The music is loud yet so confidential


I cannot help feeling even more


like the center of the universe


than usual as I walk along to a rapid


little version of "The Way You Look Tonight,"





and all I can say to my fellow pedestrians,


to the woman in the white sweater,


the man in the tan raincoat and the heavy glasses,


who mistake themselves for the center of the universe -


all I can say is watch your step





because the five of us, instruments and all,


are about to angle over


to the south side of the street


and then, in our own tightly knit way,


turn the corner at Sixth Avenue.





As poet laureate, Collins takes his poetry to the streets in more ways than this quirky metaphor. One of his missions is to bring people back to poetry, especially those whose last exposure was through a musty textbook and brittle lectures about symbolism and iambic pentameter. He reaches out to current students with Poetry 180, a program of one contemporary poem for each day of the school year, as posted on the Library of Congress Web site.

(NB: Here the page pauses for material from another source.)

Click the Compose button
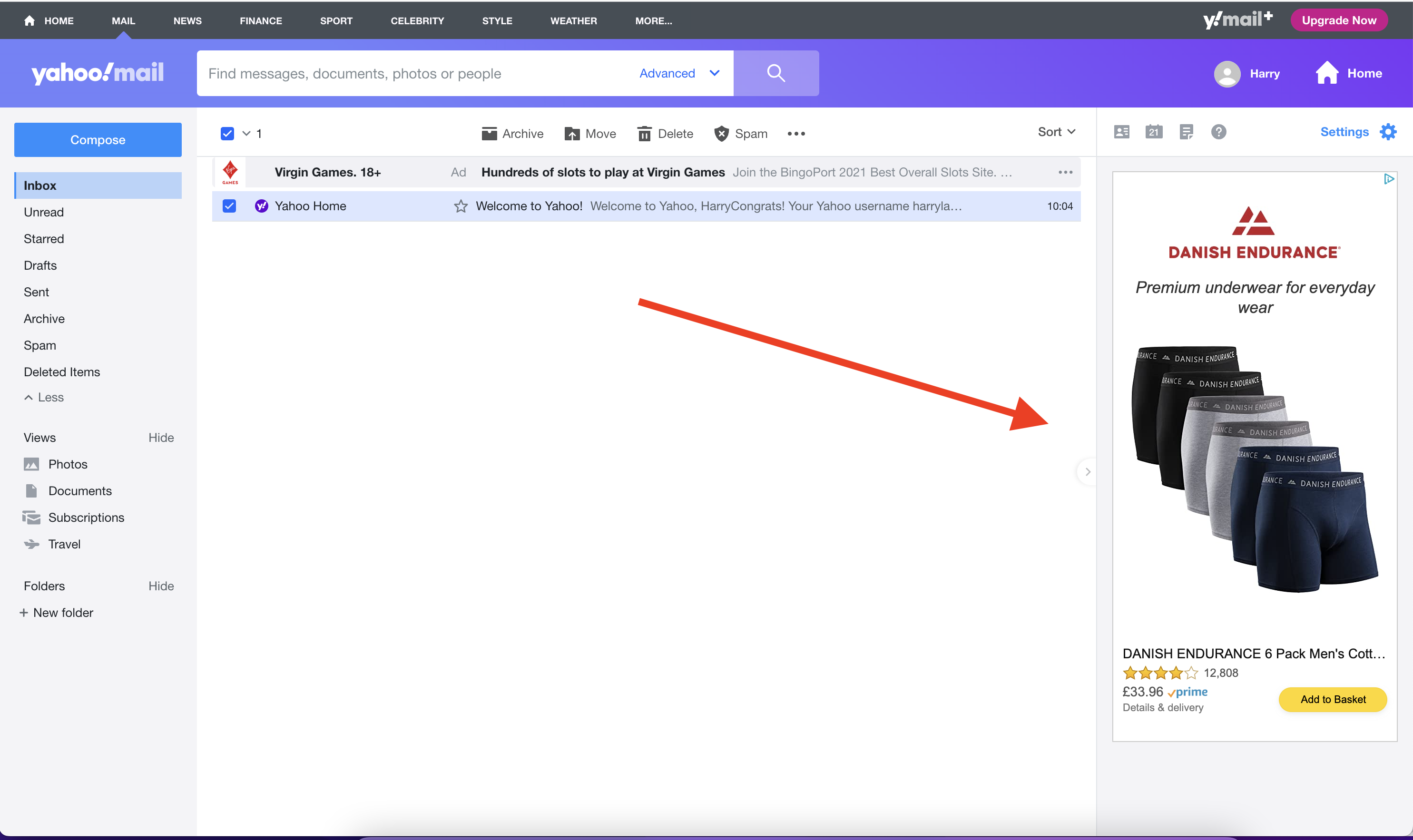coord(97,139)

Collins asks schools to plan regularly scheduled readings of the poems, perhaps as part of the daily announcements and drawing on a variety of readers.


"I thought I'd present the program with a number of democratic ideals," he says. "I want to get everybody involved and reading aloud, from the students to the principal to the groundskeeper to the lady in the cafeteria who hands out French fries. One drawback is that often high school students don't read well aloud, but this could be part of their poetry training. You can't read a poem effectively and emphatically unless you understand it."


Part of that understanding comes from having the time to let imagination reign. Collins grew up as an only child in New York, and he says he spent many hours reading and wondering and daydreaming on his own, activities that he sees as critical to creative development.


"Children tend to go into hiding places when they're young - under the stairs, in the closet, in a fort made from sofa cushions," he says. "Only children have more opportunities to do that, and it's in those hiding places where imagination begins to bubble and an inner voice speaks. Poets are dedicated to listening to that inner voice. Now, though, there's such an emphasis on scheduled sports and lessons that there's little time for daydreaming."


This comment soon leads to a delightful Collins-ian meander. "The next thing is going to be daydreaming classes. I can see it. At 4:30, Mrs. Smith will pick you up for a half-hour of structured daydreaming ... scheduled spontaneity ... yes, that will be the next big thing."